# Is this any good ?



## Ace (Dec 10, 2003)

Don't use it if you don't see any.If there is hair algae,buy some algae eater fish and they will do the trick.


----------



## lanstar (Nov 29, 2002)

This product may be perfectly safe - it's hard to tell without knowing what's in it. I wonder if it's some kind of barley straw extract? Although I've never tried it, I've read about a couple of other algae control products that use a compound extracted from barley straw that also claim to be safe and effective. 

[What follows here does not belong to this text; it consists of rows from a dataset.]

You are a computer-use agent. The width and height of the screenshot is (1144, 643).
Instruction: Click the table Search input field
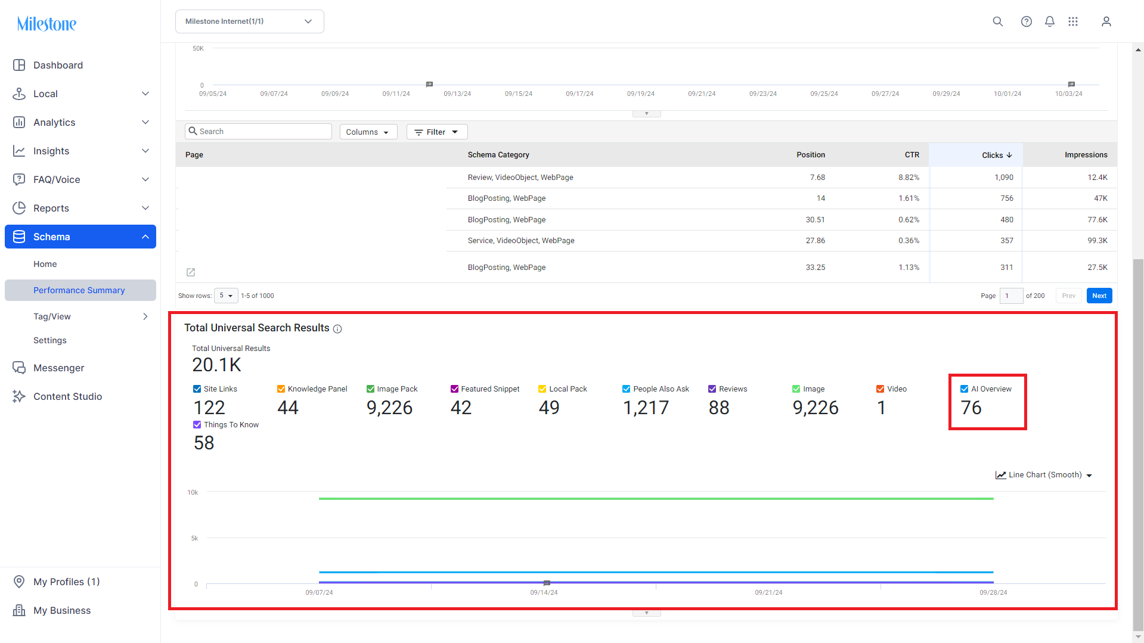(x=259, y=131)
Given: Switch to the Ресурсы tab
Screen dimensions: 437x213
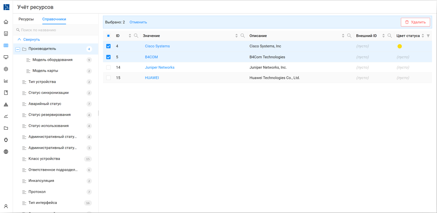Looking at the screenshot, I should 26,19.
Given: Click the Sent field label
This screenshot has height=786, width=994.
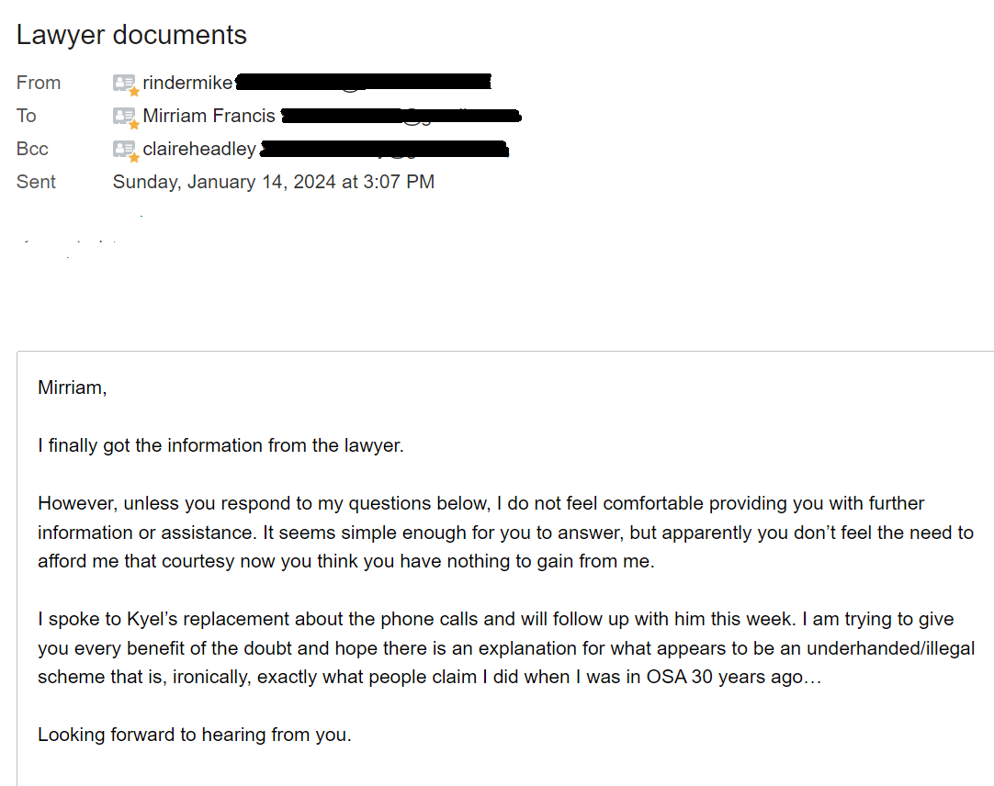Looking at the screenshot, I should [36, 182].
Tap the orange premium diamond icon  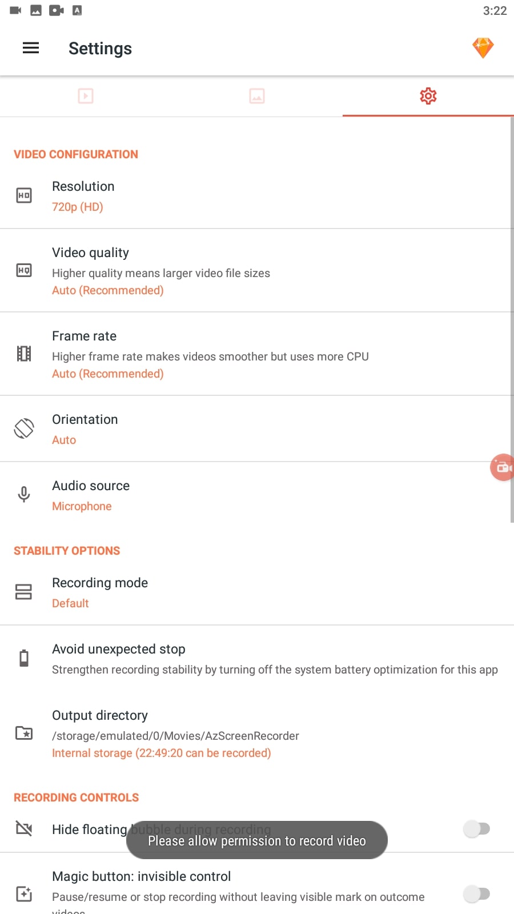pos(483,48)
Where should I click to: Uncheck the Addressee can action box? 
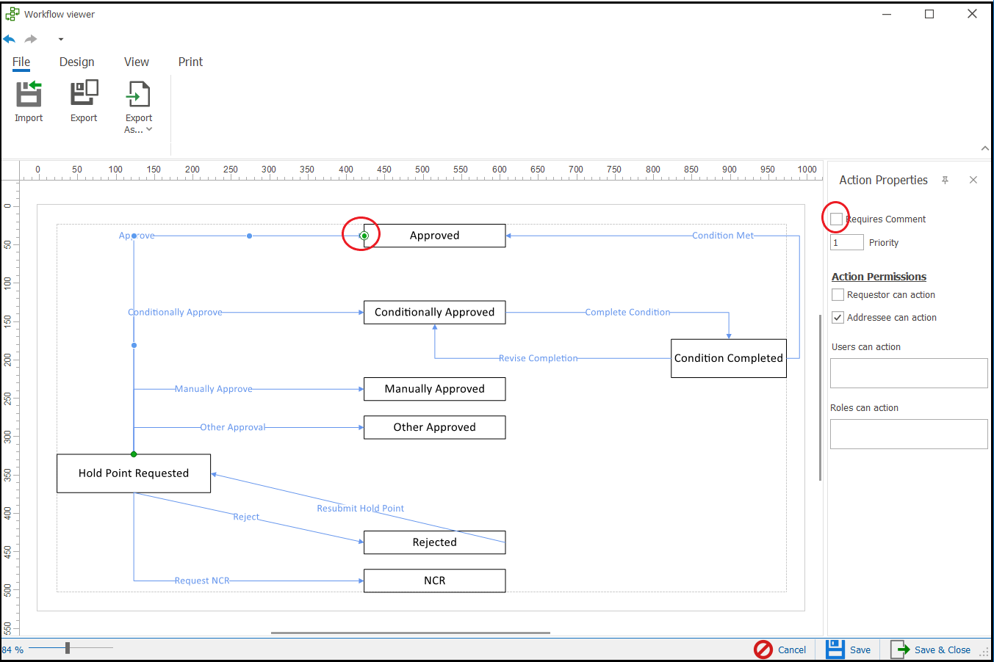(x=838, y=318)
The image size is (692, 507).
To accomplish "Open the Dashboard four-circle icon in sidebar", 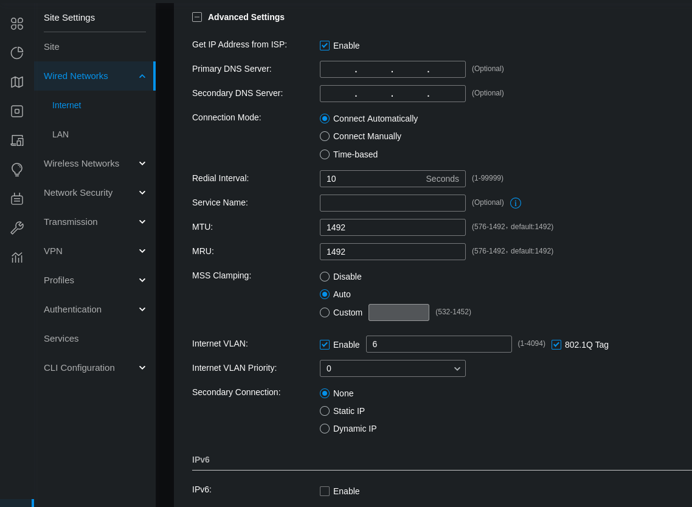I will [17, 24].
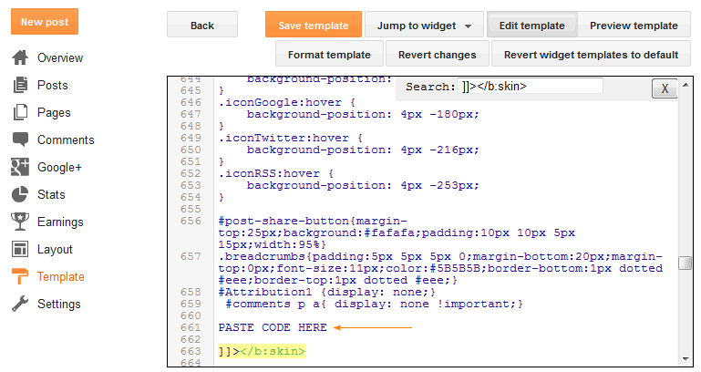This screenshot has height=372, width=701.
Task: Click the Overview house icon
Action: tap(20, 58)
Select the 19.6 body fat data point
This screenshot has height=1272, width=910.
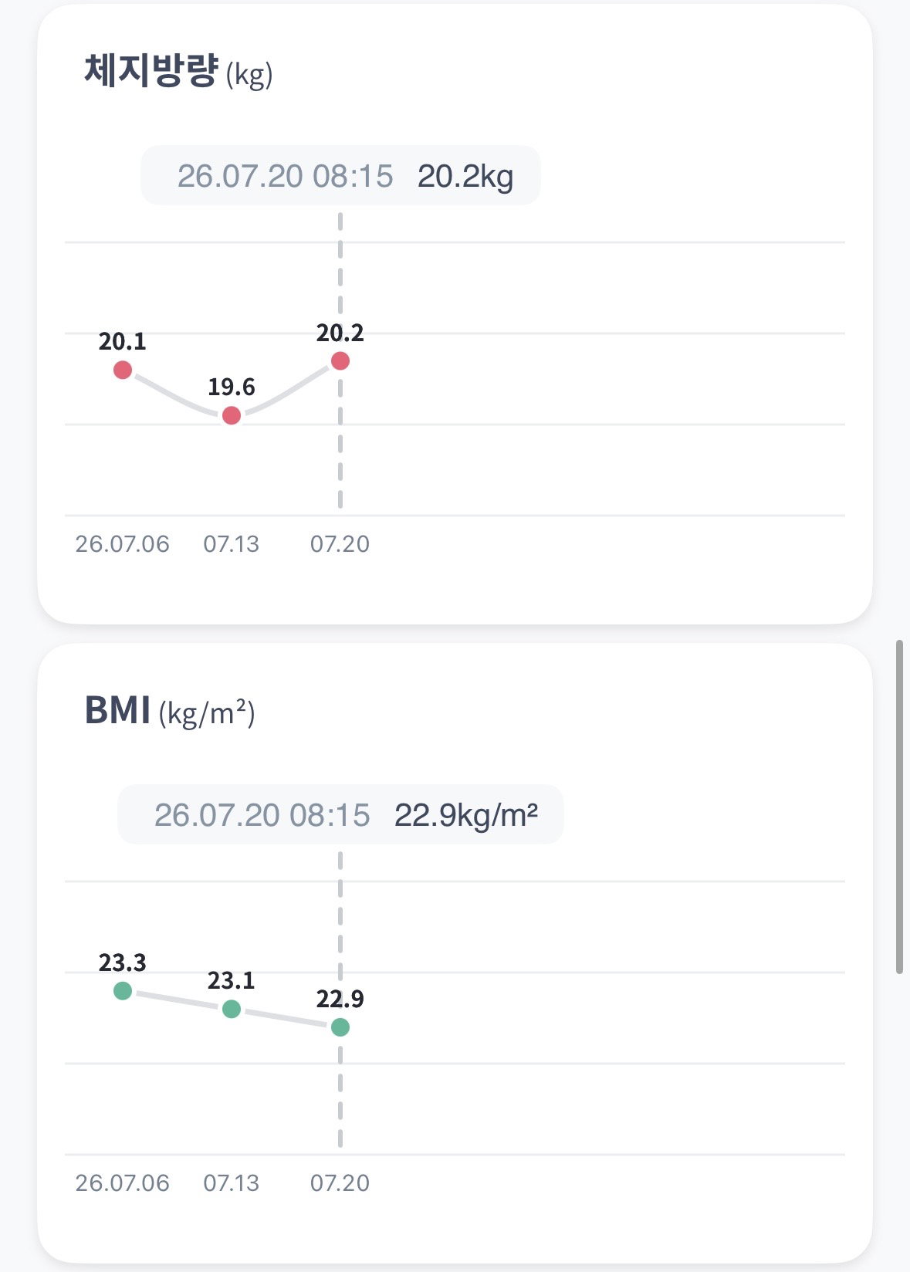coord(232,415)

The story (which may be apocryphal) goes: A farmer had a pond in his barley field. He was making hay bales and one of them fell in the pond and he left it there - since it was ruined anyway. Days later he noticed that the algae in the pond was less prolific. Later on, the algae was all gone. The fish and pond plants were not bothered. ...and that's how the idea to use barley straw to control algae was born.

Take all of that with a big grain of salt until you find someone who has really used it. 

I think most of us just let Nature take its course and wait out the algae outbreaks. That's what I did.

Take care...

Tim


----------



## Minders (Aug 1, 2003)

I used a barley straw bale in my pond last year and still got string algae. I assumed it didn't work. I didn't use one this year and TONS OF STRING ALGAE. I'm wondering now if it worked, but only in that it kept it from going totally rampant like it did this year. Who knows? I'll have to try another bale next summer and see how it goes...


----------



## GulfCoastAquarian (Jul 30, 2002)

Minders, try using a bigger bale or several smaller bales. I thought the principle behind this was microrganisms lived in the barley that consumed green algae. Maybe it's something different.


----------



## tombsc (Nov 24, 2003)

I'm going to try it when I get my new lights, wipe out the hair algae and hope the plants use the increased light before the algae comes back.

When I was growing my algal cultures for my thesis _Porphyra leucosticta_ (a marine red alga) I managed to kill a whole batch as I touched the sporangia with my fingers after having a cigarette - the nicotine completely killed it. Would this have any affects in the freshwater aquarium - on algae or plants ??


----------



## Minders (Aug 1, 2003)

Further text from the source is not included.